Viaggio a Torpignattara, “Torpigna” per i romani. Tra i suoi parchi, la street art, l’anima cosmopolita. Come ci viene spiegato nel delizioso film Bangla: «Dopo che piazza Vittorio è diventata tutta precisa, siamo noi la zona di frontiera. Ci sono tre bande: gli stranieri, gli hipster e i vecchi».
A raccontarlo è Phaim Bhuiyan, 24 anni, «metà “bangla”, metà italiano e 100% “Torpigna”.». Simpatia travolgente, tuta da ginnastica, tanta voglia di fare. Facciamo un giro per “Torpigna”., nei luoghi dove ha girato. Per l’intervista niente locali: c’è il Ramadan, non può bere e mangiare nulla fino al tramonto. Sceglie una panchina all’ombra delle rovine romane. Nel film, scritto, diretto e interpretato da lui, è sé stesso, si chiama Phaim: il “problema” è che si innamora di una ragazza italiana. Come dirlo a casa? Come andare oltre le apparenti differenze? E soprattutto: come legare la passione con i precetti del bravo musulmano? Le domande sono tante, in una commedia che rende anche omaggio a Nanni Moretti, al suo Michele Apicella. Echi da Ecce bombo, naturalmente in salsa “Torpigna”.
5 DOMANDE A PHAIM BHUIYAN, IL REGISTA DI BANGLA
Quanto c’è di te in questo film?
«Ci siamo inventati la storia d’amore, ma per il resto è quasi tutto vero. Ho lavorato in un museo, ho avuto una band… Anche la questione della sessualità è reale. Bisogna avere pazienza, aspettare il matrimonio. Ho una forte spiritualità, credo molto nell’importanza dei valori.
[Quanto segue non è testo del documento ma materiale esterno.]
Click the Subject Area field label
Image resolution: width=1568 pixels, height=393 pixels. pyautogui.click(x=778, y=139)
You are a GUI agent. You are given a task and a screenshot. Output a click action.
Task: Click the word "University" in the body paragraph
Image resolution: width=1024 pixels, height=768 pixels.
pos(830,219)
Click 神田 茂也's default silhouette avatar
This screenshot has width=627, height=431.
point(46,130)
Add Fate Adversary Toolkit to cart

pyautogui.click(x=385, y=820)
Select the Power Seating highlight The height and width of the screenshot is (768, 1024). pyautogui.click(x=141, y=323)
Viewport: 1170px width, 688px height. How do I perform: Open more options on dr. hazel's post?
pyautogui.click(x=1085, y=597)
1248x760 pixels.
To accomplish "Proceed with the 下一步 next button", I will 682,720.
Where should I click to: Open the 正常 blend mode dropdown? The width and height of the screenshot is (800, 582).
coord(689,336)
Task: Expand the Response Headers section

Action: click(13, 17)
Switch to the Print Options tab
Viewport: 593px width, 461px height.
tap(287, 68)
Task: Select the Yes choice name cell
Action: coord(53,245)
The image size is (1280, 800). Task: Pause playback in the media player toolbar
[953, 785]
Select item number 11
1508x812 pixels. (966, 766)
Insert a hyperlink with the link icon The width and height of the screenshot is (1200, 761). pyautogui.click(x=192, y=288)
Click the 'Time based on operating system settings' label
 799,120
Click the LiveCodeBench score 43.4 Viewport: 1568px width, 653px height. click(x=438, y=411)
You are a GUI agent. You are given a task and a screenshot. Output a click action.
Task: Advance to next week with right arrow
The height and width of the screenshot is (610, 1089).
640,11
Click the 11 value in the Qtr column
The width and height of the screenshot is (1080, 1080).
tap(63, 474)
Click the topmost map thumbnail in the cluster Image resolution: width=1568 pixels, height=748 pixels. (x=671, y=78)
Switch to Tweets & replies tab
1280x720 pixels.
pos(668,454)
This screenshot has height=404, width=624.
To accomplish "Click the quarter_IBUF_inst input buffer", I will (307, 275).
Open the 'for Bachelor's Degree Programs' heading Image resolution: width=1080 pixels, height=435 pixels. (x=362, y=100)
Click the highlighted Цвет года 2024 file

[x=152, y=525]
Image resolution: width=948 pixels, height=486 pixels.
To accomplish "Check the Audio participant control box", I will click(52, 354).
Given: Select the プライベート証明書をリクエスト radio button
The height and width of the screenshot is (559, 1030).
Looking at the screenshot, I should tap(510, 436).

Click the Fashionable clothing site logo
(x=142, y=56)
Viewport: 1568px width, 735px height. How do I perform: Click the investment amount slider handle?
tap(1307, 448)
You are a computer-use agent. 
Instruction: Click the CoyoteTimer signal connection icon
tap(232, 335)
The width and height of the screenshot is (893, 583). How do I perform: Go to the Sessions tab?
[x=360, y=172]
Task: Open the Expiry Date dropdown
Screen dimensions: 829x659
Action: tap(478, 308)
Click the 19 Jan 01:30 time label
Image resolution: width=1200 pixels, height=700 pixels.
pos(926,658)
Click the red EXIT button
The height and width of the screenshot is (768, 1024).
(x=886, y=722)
A volte oggi i giovani vanno troppo veloci. Serve il supporto di chi ti sta vicino, bisogna saper ascoltare. La famiglia è molto importante. I miei genitori si sono sempre sacrificati per me, anche facendo lavori molto umili. Mio padre è arrivato in Italia nel 1987 dal Bangladesh, dopo essere sbarcato in Francia. Mia mamma lo ha raggiunto nel ’92. Noi della seconda generazione dobbiamo rendere omaggio ai loro sforzi, quindi ci dobbiamo impegnare molto in ogni ambito».
Come vivi la tua fede?
«Sono musulmano. Ho iniziato a praticare tardi, a diciotto anni. Per me è stato molto importante confrontarmi con altri della mia età. Il dialogo interreligioso è fondamentale, è una sfida, specialmente vivendo in Occidente. Ma è la chiave per l’armonia. In fondo non siamo così diversi, crediamo tutti in un unico Dio. Con Bangla volevo porre degli interrogativi per poterci migliorare. Ci sono troppi pregiudizi, specialmente in questi anni difficili a causa del terrorismo. L’obiettivo era rifletterci sopra con una love story».
Com’è abitare a Torpignattara?
«Sono nato e cresciuto qui. Torpignattara accoglie persone di diverse etnie, dai cinesi agli algerini. Purtroppo siamo tutti un po’ distaccati gli uni dagli altri. C’è un rapporto cordiale, ma manca una vera integrazione. Parliamo poco tra noi. Qui a Roma stiamo vedendo anche brutti episodi di violenza, come quelli di Torre Maura e Casal Bruciato. Ma queste ostilità nascono prima di tutto dai politici, che abbandonano le periferie, lasciando soli i più poveri. Quello che mi spaventa dell’Italia è l’ignoranza. Servirebbe più cultura, per cambiare il modo di pensare e sentirci più vicini».
Parlando di te, è vero che hai un passato da youtuber?
«Sì. È stato molto formativo, perché mi ha fatto entrare nel mondo delle immagini. Avevo quattordici anni, era una sorta di valvola di sfogo. Scuola, problemi sentimentali… Purtroppo è andata male, non avevo molte visualizzazioni. L’avvicinamento al cinema è stato casuale, mi hanno ispirato i miei professori. Ho fatto un servizio per la Rai, per il programma Nemo - Nessuno escluso, e poi è arrivata la casa produttrice Fandango. Ho avuto il coraggio di crederci, dietro la macchina da presa ci so fare. Il mio sogno è di continuare su questa strada».
Nel film sostieni che l’Italia sia un “corridoio” che i migranti usano per raggiungere altri Paesi.
«Per chi viene dal Bangladesh è vero. Non vedono un buon futuro per i loro figli e scelgono di andare via. Si trasferiscono in particolare a Londra. In Italia mancano le opportunità, c’è più domanda che offerta. Io vorrei restare, contribuire alla rinascita del cinema italiano».